The New Zealand Railways Magazine, Volume 11, Issue 8 (November 2, 1936)
But the lovers were not left undisturbed for long. The chief to whom Te Hana had been betrothed, the young warrior Rangi-whapapa, raised a large fighting party to avenge the insult and the injury and regain his promised wife. He invaded the district of Okahukura and captured many villages of the tribe to which the wife-stealer belonged, the Ngati-Awa, or Ngati-Rongo. At last he reached and besieged the stockaded village at Manu-kapua where Te Hana was living with Taurewa.
The pa was assaulted, and when the chieftainess saw that it would very presently be captured she climbed up on the roof of the carved meeting-house called “Tutangi-mamae.” She sat there, astride the ridge pole, at the front of the house above the porch. She called to the people, who were rushing about in terror and despair, to run in beneath her and take refuge in the house. Her act in bestriding the entrance ensured safety for all in the house. In accordance with custom all these were spared by the conquering hero Rangiwhapapa. As for Taurewa, the too-cunning lover, he was killed there, desperately defending the gateway in the stockade.
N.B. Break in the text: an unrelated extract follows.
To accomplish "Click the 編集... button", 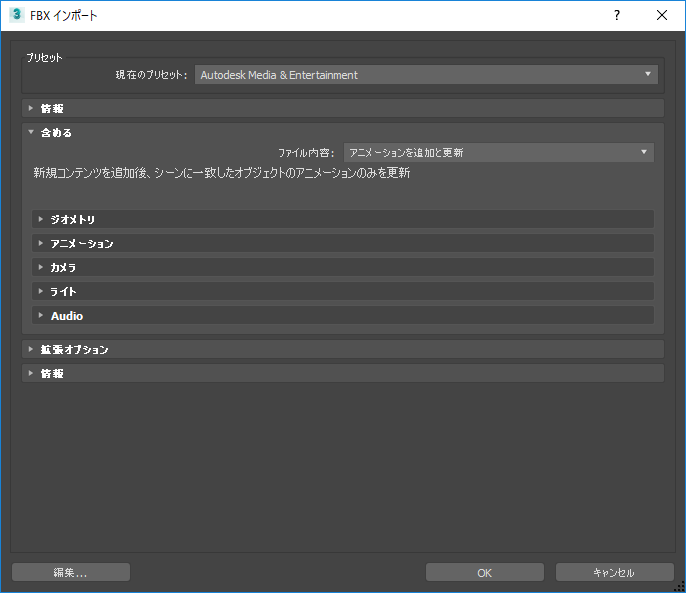I will [71, 572].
Thus was the atahu spell destroyed. Te Hana turned to Rangi-whapapa, and the two became man and wife, as was destined from the beginning. The unlawful love romance had caused many slayings and great destruction and it was to cost more yet, for the Ngatiwhatua did not rest until they had completely conquered the country on the shores of Kaipara Harbour. Later they extended their wars to the south and they successfully invaded the Tamaki country, where the city of Auckland spreads over the hills and plain.